If you are considering the idea of a facade - you may want to look at the Castle's project Dynamic Proxy (see explanation in http://www.codeproject.com/csharp/hamiltondynamicproxy.asp)

Arnon



 
 
rfreire





PostPosted: Architecture General, Detecting internal calls in business object without using TLS or overloaded internal method Top

siteadm:

here you can find some useful information regarding design patterns:

http://www.dofactory.com/Patterns/PatternFacade.aspx


There you can find an example on how to implement it. Please let me know if you need more help on that.

Rgds

Rodrigo



 
 
Siteadm





PostPosted: Architecture General, Detecting internal calls in business object without using TLS or overloaded internal method Top

 

Hello Rodrigo

I read up on the Facade pattern I can see that what I made an example was not a facade because I indicated that I wanted make on object in front of each business object.

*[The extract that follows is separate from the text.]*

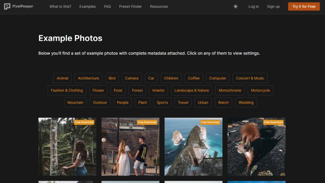Go to the Examples page
325x183 pixels.
pyautogui.click(x=87, y=7)
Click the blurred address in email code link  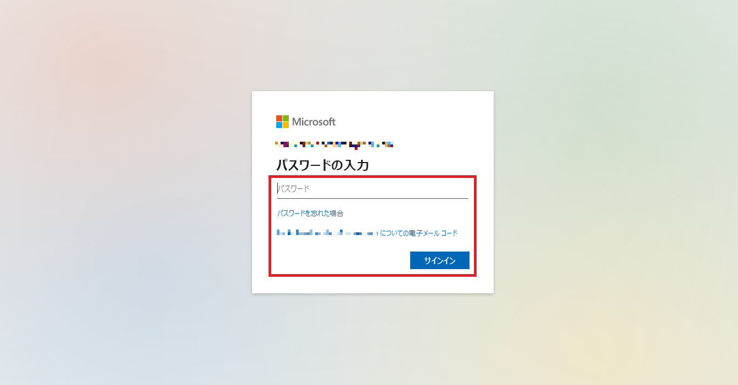pyautogui.click(x=328, y=233)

Actually this is what I want. I don't have the need of a facade. But I can see that it makes a lot of sense make a logical layer in front of the business layer. I would then move permission checking, logging etc. to this logical layer.

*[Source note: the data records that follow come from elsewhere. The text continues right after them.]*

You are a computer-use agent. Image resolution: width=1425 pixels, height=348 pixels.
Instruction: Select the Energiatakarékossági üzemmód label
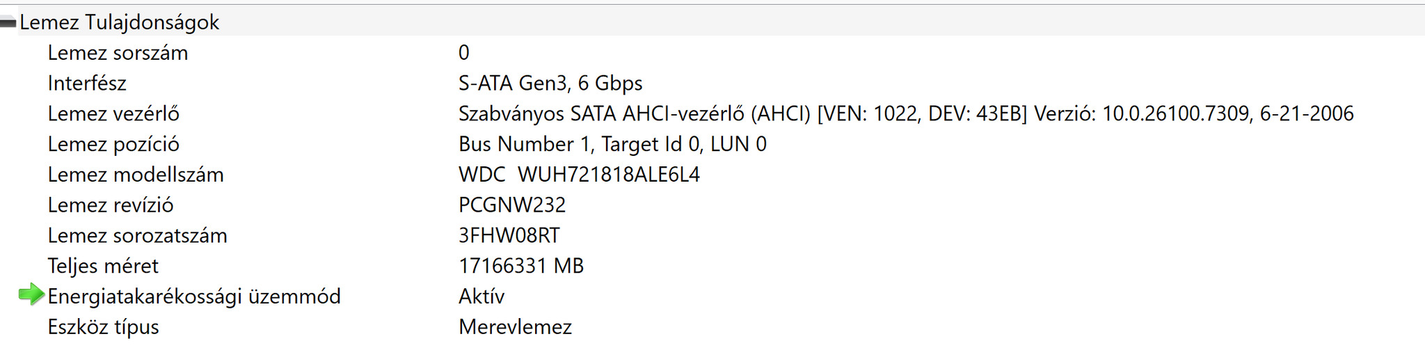pos(194,296)
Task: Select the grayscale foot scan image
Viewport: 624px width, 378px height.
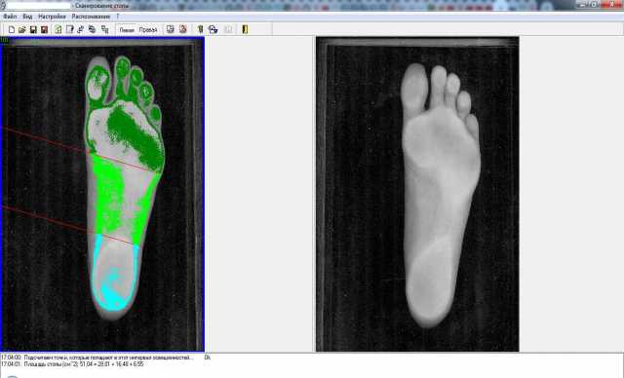Action: click(x=417, y=194)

Is there a name for such a layer

Thank you for posting the link. Great site.


 
 
rfreire





PostPosted: Architecture General, Detecting internal calls in business object without using TLS or overloaded internal method Top

Siteadm..... security, logging, instrumentation, caching and so on are sometimes called "aspects" in the "aspect oriented programming" (aop) world.

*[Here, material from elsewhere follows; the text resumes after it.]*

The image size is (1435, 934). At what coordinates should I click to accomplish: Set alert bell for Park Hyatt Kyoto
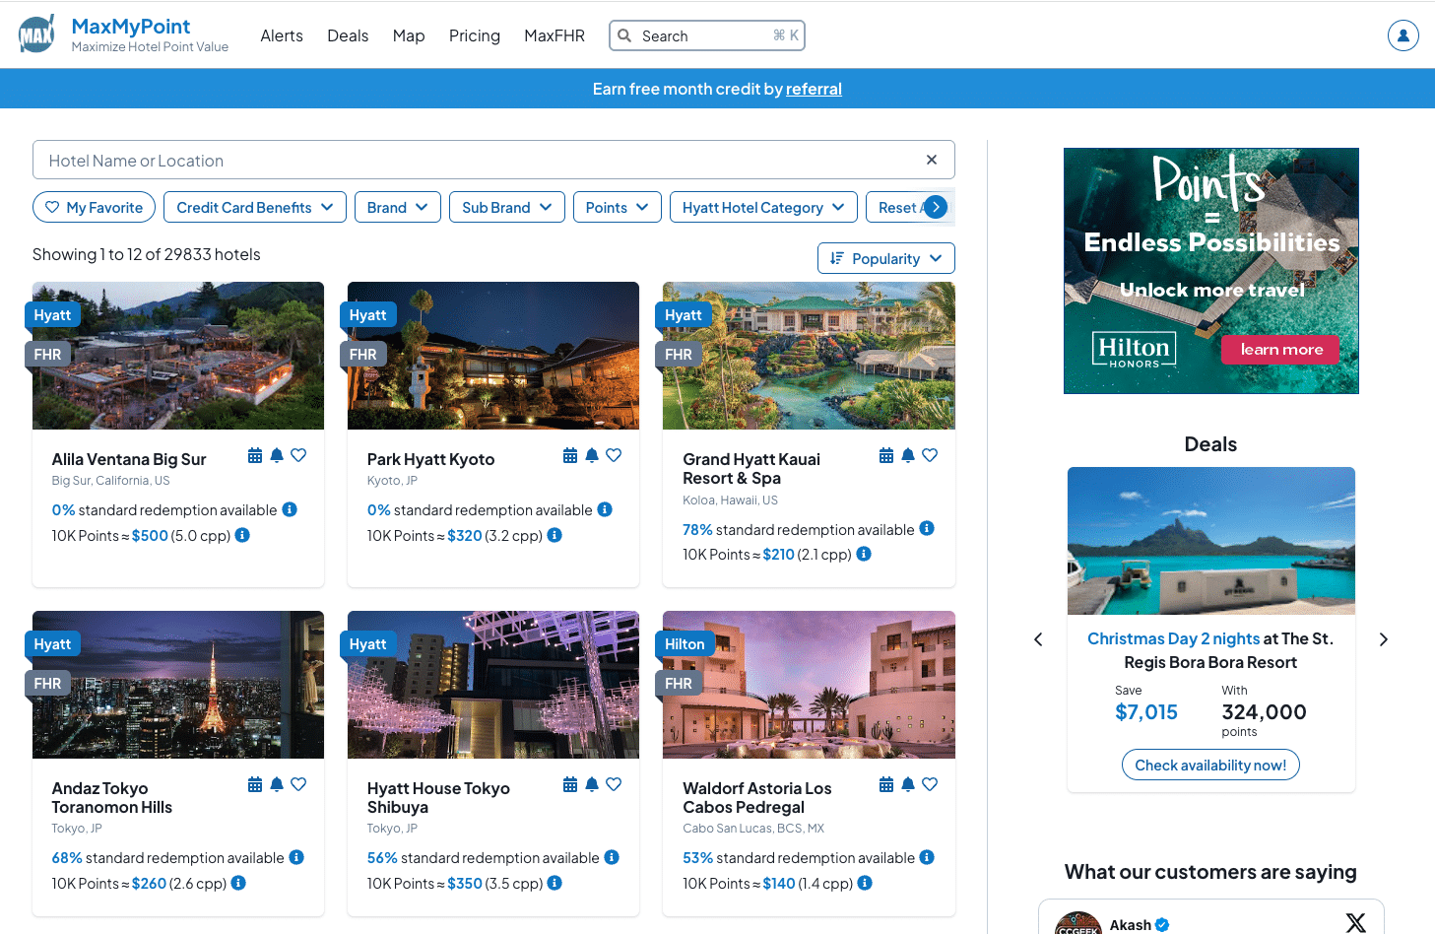click(x=592, y=455)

Maybe you can find aop the approach for what you want to implement.... it is the idea at least.

Also you may want to check the Visitor design pattern in the link I've provided to you.

Rgds

Rodrigo


 
 
Siteadm





PostPosted: Architecture General, Detecting internal calls in business object without using TLS or overloaded internal method Top

Hi Rodrigo

Thank you again for posting.

I have read an article about AOP but as I understand it requires that you use a compiler which support AOP so it can inject code into classes. That would me I could not use the compiler from Microsoft. I don't know if that migth present problems

Can you do AOP wihtout this

Thank you I will look at the Visitor pattern


 
 
Arnon Rotem Gal Oz





PostPosted: Architecture General, Detecting internal calls in business object without using TLS or overloaded internal method Top

I have read an article about AOP but as I understand it requires that you use a compiler which support AOP so it can inject code into classes. That would me I could not use the compiler from Microsoft. I don't know if that migth present problems

Can you do AOP wihtout this

That is why I mentioned the dynamic proxy in the post above you can have the effect of aspects by wrpping calls to your object via a proxy

Another option in .NET is to inherit from ContextBoundObjects (actually MarshalByRef) - .Net builds transparent proxies and you can weave your own code between the proxy and the real object -

Lastly there are few AOP implementations in .NET (e.g. http://www.castleproject.org/index.php/AspectSharp (which builds on the Dynamic Proxy I mentioned) , http://www.rapier-loom.net/ , http://www.postsharp.org/ and http://dotspect.tigris.org/ )

Arnon



 
 
rfreire





PostPosted: Architecture General, Detecting internal calls in business object without using TLS or overloaded internal method Top

siteadm, as Arnon said.... you can use either a specific AOP framework or you can create your own implementation using ContextBoundObjects and custom attributes..... I have used the later with good results for caching and auditing/instrumentation so I can provide you with more examples... but to have an idea you would have something like:


[Log("Some log source")]
[Security("Some parameter")]

public void MyBusinessMethod()

{

\\\ some logic here...


}


Using ContextBoundObjects you can inject some code (aspect) before the actual method runs and you can decide what to do for that method based on the information provided by the custom attributes.... for example you can abort the execution and throw an exception if the user has no permission to run this method..... or you can just log or cache the method results......

Another example of this are COM+ componets.... if you see the ServicedComponent class inherits from ContextBoundObject and provides attribute-based functionality too.